_Exercise description_: Transcribe only the lines in the data below falling between the line with "Screen dimensions: 1185x720" and the line with "The width and", including those two lines, and leave out any picture.
──────
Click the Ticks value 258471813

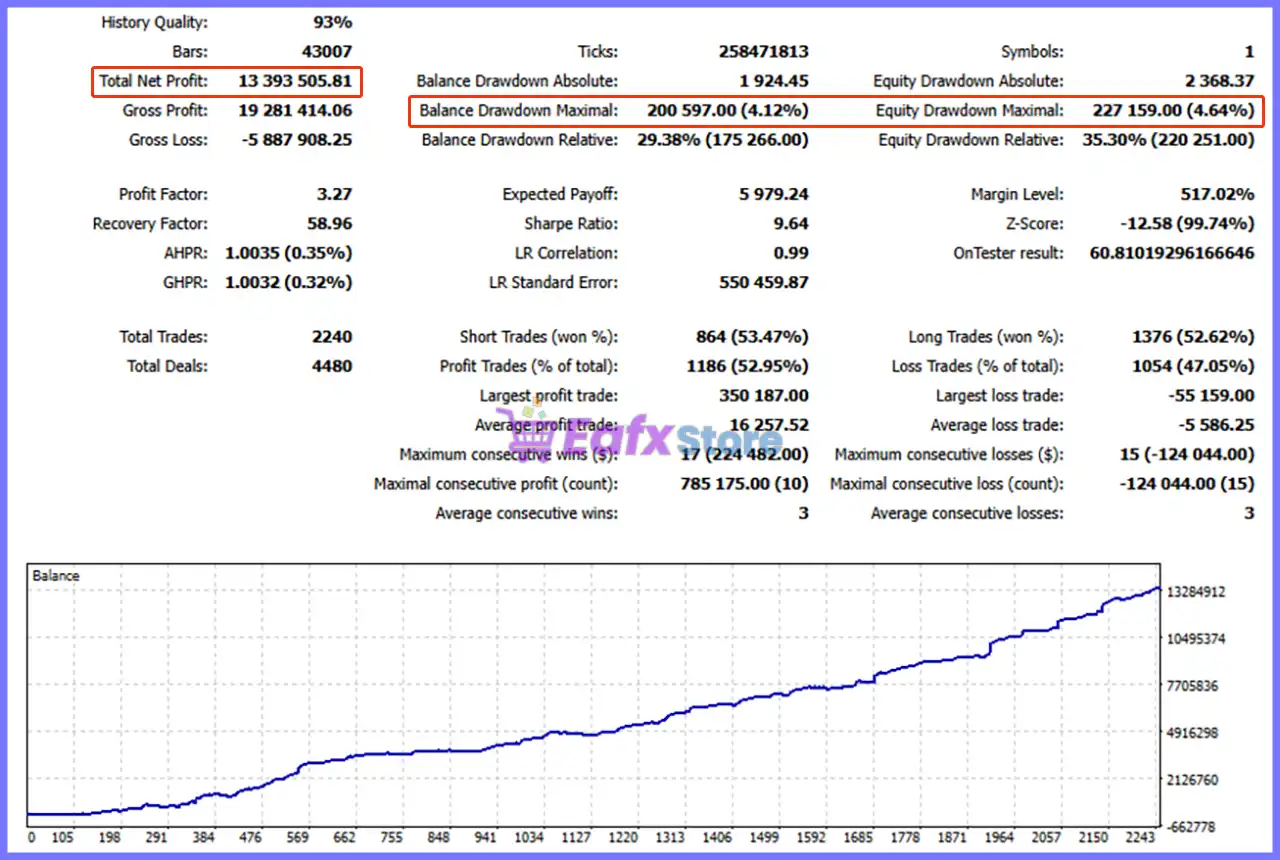tap(764, 52)
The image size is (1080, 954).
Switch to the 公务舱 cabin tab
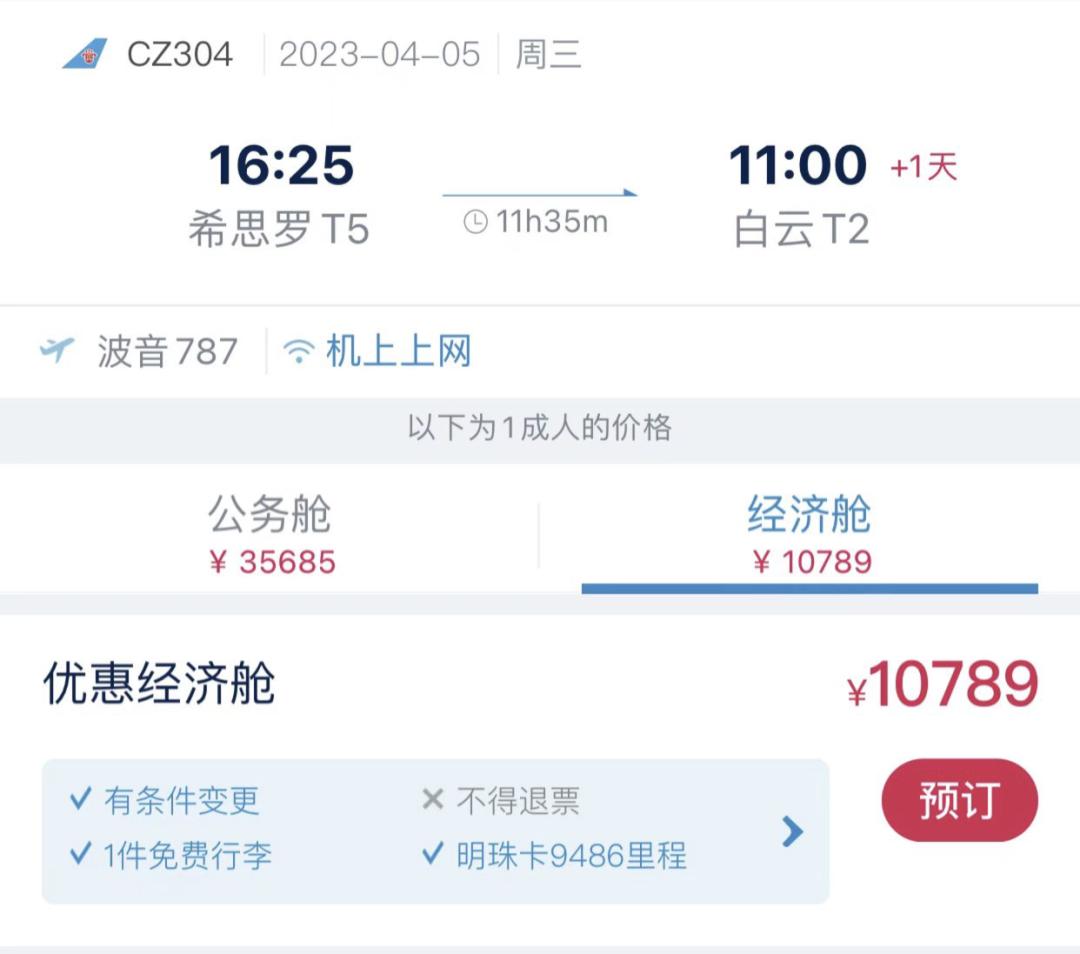pos(268,530)
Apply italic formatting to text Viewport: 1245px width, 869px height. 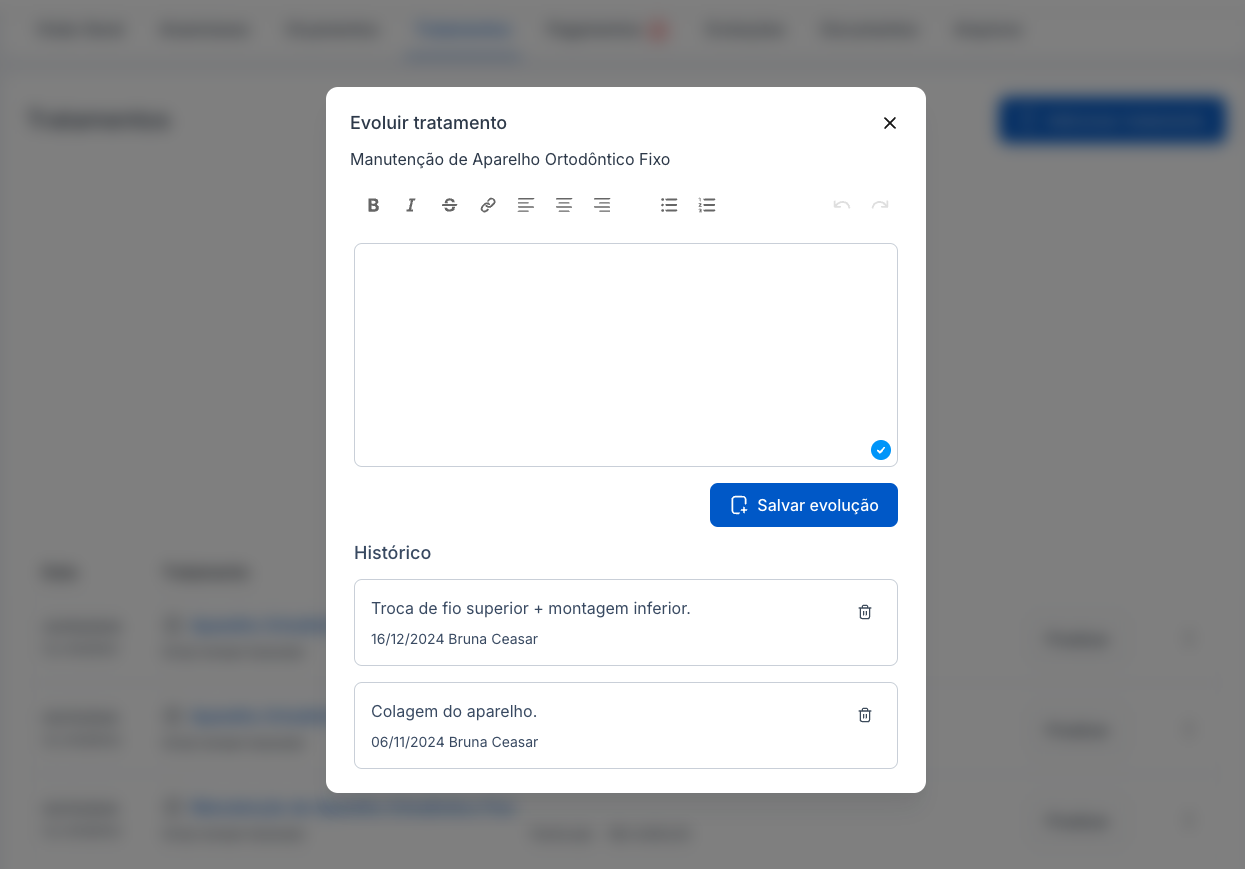tap(411, 205)
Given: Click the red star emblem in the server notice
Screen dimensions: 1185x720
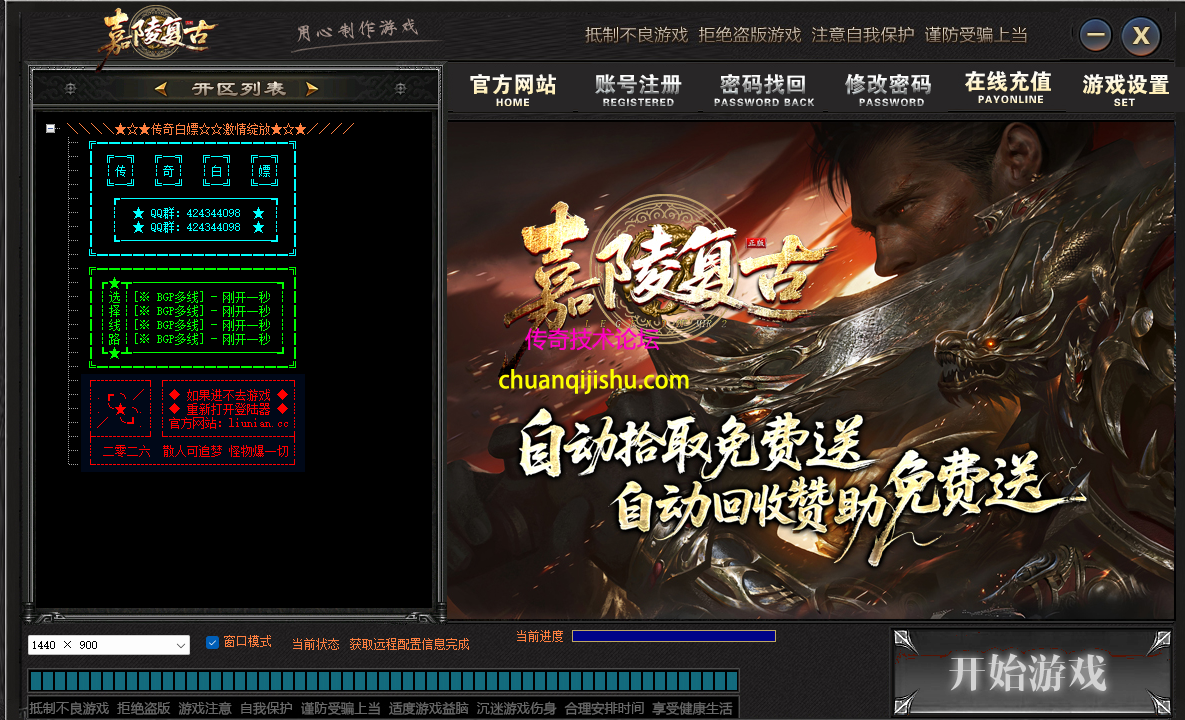Looking at the screenshot, I should pyautogui.click(x=121, y=407).
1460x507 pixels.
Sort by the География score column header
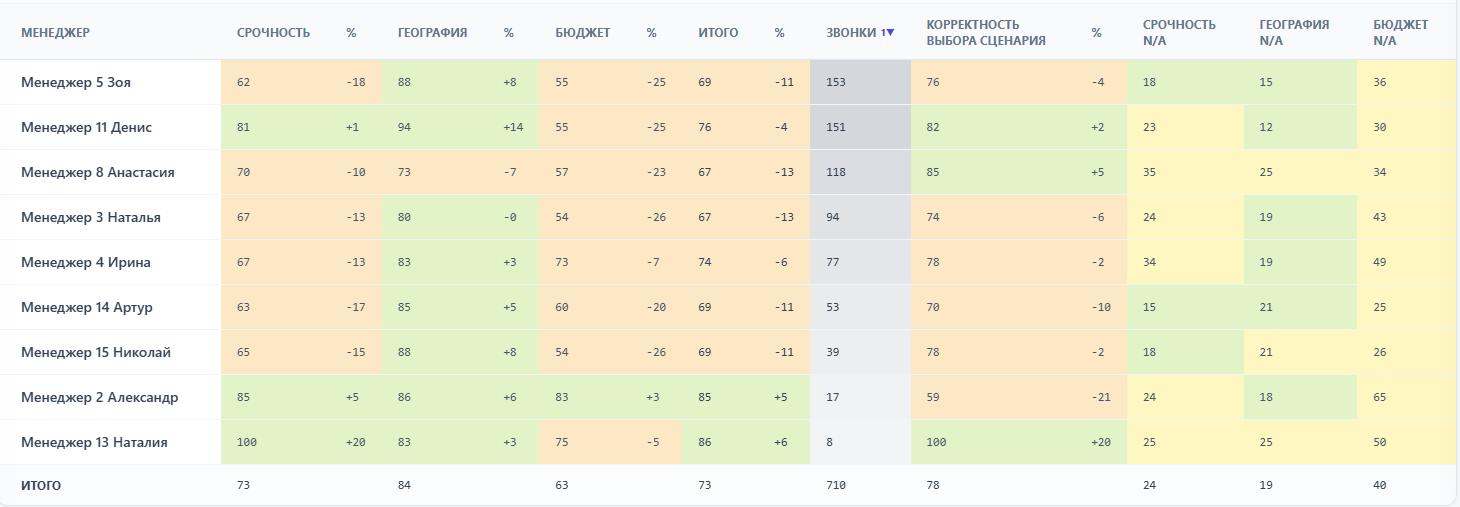pos(432,33)
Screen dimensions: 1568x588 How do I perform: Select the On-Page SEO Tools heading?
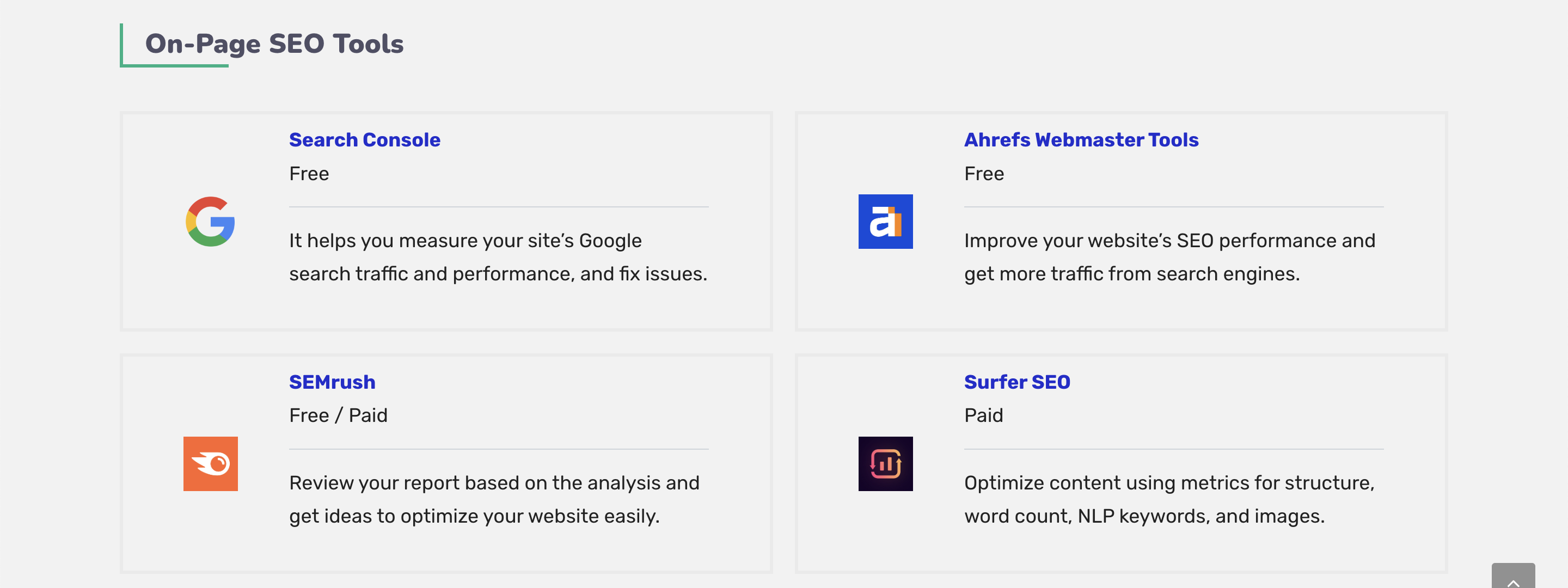pyautogui.click(x=274, y=42)
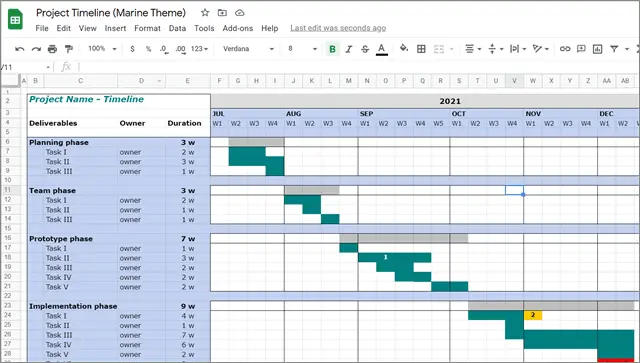Open the Add-ons menu
Viewport: 640px width, 363px height.
[238, 28]
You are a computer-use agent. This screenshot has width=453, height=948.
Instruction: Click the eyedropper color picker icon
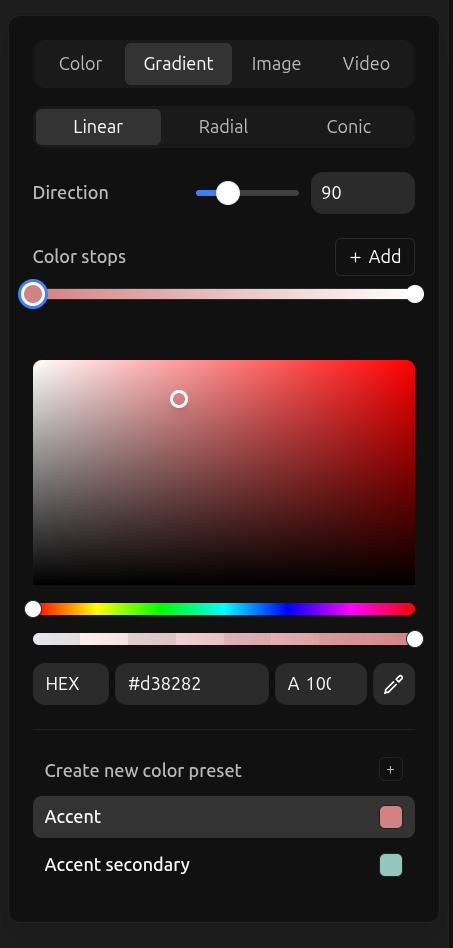(394, 684)
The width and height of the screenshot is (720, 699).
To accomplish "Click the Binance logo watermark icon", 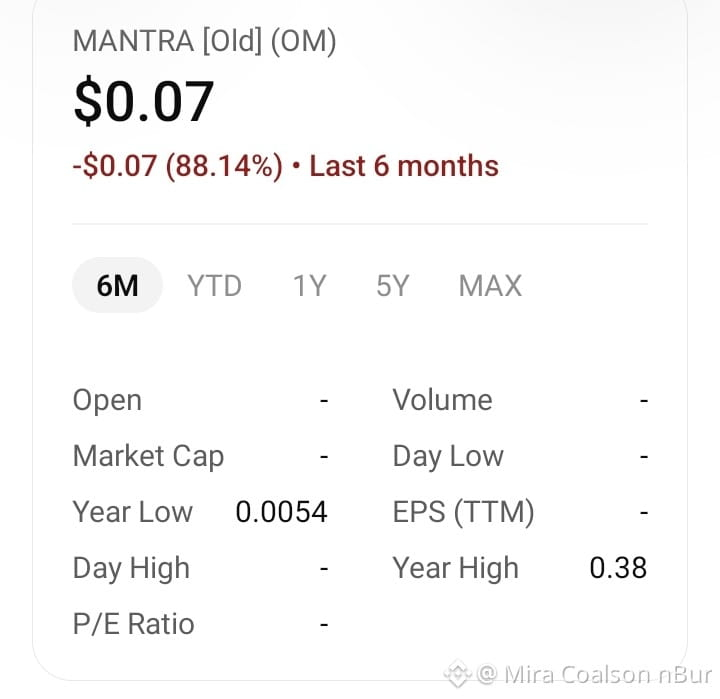I will (457, 674).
──────
_Solution_:
Screen dimensions: 1185x720
Looking at the screenshot, I should pyautogui.click(x=121, y=407).
1460x507 pixels.
Sort by the География score column header
pos(432,33)
Screen dimensions: 1568x588 How do I perform: Select the On-Page SEO Tools heading?
pyautogui.click(x=274, y=42)
Open the Add-ons menu
Viewport: 640px width, 363px height.
[238, 28]
You are a computer-use agent. This screenshot has width=453, height=948.
Instruction: Click the eyedropper color picker icon
(394, 684)
The width and height of the screenshot is (720, 699).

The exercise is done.